'Veneer has cracked': Report claims White House discipline falling apart after crises
Republican presidential nominee former President Donald Trump sits with Susie Wiles as he attends the New York Jets football game against the Pittsburgh Steelers at Acrisure Stadium, Sunday, Oct. 20, 2024, in Pittsburgh. Evan Vucci/Pool via REUTERS

President Donald Trump boasted late last month that his White House had executed "two perfect months' — but April has brought a series missteps.

The president highlighted fewer border crossings, higher military recruiting and a strong stock market, and his chief of staff Susie Wiles was credited with clamping down on infighting that had plagued his first administration. But mistakes and miscommunications have begun piling up, reported the New York Times.

"In recent weeks, the veneer of a more disciplined White House has begun to crack," the Times reported.

"The defense secretary, Pete Hegseth, shared sensitive military information in not one, but two Signal group chats," the report added. "The I.R.S. has had three different leaders in the span of a single week. A Salvadoran man living in Maryland was deported because of an 'administrative error.' And, in yet another misstep, administration officials kicked off a war of threats with Harvard University by sending a letter to the school prematurely, two people familiar with the matter said."

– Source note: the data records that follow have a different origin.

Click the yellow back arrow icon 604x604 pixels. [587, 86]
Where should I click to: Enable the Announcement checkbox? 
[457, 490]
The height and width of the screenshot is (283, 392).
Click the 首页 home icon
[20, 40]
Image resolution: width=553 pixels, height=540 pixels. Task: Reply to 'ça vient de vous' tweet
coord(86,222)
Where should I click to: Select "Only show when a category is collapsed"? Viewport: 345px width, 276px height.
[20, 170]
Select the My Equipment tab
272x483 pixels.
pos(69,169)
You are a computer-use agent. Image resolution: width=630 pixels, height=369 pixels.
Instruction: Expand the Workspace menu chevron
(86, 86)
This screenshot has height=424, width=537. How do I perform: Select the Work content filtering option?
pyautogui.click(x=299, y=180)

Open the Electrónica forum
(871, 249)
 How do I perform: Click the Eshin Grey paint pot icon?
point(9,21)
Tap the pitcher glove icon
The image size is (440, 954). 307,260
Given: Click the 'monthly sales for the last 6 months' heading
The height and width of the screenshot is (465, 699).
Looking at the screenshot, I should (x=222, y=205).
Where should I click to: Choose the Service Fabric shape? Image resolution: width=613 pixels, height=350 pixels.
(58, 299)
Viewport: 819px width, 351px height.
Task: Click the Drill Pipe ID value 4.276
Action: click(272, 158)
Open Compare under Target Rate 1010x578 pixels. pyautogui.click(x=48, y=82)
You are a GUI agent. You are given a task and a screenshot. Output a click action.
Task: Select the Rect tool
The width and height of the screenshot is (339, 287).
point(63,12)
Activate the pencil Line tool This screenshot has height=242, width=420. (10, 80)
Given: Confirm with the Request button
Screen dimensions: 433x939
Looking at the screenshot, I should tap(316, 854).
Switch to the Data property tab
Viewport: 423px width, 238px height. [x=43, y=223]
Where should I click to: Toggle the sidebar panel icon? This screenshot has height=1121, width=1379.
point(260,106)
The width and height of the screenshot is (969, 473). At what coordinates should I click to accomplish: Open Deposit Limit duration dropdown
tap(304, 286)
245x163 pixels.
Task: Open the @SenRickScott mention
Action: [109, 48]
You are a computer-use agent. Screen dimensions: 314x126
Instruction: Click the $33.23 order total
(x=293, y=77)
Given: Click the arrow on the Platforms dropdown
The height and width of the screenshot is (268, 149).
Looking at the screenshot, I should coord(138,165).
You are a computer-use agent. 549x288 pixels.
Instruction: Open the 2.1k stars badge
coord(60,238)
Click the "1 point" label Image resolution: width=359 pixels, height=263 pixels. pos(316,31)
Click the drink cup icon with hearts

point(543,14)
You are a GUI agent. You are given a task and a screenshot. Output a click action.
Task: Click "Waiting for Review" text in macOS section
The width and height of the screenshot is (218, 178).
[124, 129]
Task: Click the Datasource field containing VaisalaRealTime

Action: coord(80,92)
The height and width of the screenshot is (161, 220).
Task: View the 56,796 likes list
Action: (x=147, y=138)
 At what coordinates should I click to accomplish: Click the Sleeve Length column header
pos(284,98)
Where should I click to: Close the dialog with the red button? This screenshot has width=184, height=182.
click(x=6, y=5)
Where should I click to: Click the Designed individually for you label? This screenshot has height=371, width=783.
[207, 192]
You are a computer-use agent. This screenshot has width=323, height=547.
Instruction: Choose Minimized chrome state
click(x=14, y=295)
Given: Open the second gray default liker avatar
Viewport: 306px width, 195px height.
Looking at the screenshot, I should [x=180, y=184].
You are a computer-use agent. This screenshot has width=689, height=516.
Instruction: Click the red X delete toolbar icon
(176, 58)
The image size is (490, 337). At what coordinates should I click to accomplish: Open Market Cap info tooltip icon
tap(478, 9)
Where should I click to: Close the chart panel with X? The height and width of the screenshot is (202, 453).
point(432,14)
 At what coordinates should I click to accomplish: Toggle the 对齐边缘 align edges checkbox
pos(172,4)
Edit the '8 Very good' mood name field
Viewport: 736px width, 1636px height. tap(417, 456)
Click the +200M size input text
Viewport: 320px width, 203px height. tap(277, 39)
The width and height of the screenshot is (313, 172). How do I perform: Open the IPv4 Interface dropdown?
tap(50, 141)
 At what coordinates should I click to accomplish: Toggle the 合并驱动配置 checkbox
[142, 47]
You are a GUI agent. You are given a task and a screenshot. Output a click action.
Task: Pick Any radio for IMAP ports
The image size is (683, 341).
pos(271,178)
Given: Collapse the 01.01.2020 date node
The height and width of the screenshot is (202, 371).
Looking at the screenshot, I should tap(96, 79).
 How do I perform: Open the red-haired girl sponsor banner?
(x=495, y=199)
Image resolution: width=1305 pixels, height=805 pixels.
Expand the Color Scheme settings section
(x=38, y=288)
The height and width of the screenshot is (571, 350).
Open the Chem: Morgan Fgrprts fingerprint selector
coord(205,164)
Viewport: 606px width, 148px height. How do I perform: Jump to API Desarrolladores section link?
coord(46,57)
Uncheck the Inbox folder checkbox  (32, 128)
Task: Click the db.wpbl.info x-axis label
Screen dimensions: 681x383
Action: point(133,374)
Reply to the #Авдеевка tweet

Trump clashed in his first term with Washington veterans who checked some of his most radical ideas, but he's staffed his second administration with MAGA loyalists who lack experience and understanding of the agencies they're leading.

“There was a good reason to believe it would be more disciplined this time around,” said Hans C. Noel, a government professor at Georgetown University. “In order to filter out people who are on board with what he wants, that prioritizes loyalty and it prioritizes a certain set of ideological worldviews over competence."

Trump's re-election campaign was more disciplined than his first two runs for president, but Matthew Foster, government professor at American University, said running a political campaign was different from assembling a government.

“Campaigns are different than governing,” Foster said. “One thing you can say about the Trump administration is they are trying to fulfill their promises, right? They are trying to check all those boxes and do it in the way they argued, and we’re seeing that what’s a good campaign is not necessarily good administration.”